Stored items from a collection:
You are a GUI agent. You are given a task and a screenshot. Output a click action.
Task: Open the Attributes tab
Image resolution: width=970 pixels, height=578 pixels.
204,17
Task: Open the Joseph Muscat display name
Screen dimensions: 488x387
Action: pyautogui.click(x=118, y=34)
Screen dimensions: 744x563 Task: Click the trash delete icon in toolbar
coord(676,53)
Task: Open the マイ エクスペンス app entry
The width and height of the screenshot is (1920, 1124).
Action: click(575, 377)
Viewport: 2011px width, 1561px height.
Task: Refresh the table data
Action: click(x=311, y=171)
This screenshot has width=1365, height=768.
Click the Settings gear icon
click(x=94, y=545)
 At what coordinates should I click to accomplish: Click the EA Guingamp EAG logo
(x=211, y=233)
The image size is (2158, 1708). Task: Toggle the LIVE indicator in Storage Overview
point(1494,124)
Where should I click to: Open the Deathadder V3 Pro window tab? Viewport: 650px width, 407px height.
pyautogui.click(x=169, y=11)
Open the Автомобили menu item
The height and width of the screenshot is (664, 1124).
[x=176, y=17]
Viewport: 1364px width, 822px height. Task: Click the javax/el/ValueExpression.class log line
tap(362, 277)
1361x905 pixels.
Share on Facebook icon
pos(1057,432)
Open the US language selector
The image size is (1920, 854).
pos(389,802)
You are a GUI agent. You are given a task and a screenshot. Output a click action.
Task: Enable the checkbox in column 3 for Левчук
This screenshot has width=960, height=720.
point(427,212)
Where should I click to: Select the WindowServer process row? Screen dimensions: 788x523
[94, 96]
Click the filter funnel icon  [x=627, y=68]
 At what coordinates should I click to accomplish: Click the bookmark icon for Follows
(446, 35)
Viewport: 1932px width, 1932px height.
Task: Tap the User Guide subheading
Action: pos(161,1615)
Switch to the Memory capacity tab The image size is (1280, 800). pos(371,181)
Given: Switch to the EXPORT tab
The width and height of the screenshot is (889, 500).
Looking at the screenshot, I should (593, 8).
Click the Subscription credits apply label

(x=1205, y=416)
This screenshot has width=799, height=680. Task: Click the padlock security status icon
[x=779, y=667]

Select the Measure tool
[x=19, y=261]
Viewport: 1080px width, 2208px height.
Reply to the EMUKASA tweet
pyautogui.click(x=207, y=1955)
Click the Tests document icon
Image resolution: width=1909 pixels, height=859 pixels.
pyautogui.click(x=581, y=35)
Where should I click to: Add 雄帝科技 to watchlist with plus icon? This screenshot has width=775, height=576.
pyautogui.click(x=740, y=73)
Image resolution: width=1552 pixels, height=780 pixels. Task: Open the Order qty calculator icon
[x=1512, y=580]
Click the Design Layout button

» **Task objective**
Reproduce the lines of the records verbatim, beginning at the line that contains "Select the Measure tool" and continuing through the final line of the records.

» **Response to this exercise**
Select the Measure tool
[x=19, y=261]
Viewport: 1080px width, 2208px height.
Reply to the EMUKASA tweet
pyautogui.click(x=207, y=1955)
Click the Tests document icon
Image resolution: width=1909 pixels, height=859 pixels.
pyautogui.click(x=581, y=35)
Where should I click to: Add 雄帝科技 to watchlist with plus icon? This screenshot has width=775, height=576.
pyautogui.click(x=740, y=73)
Image resolution: width=1552 pixels, height=780 pixels. Task: Open the Order qty calculator icon
[x=1512, y=580]
Click the Design Layout button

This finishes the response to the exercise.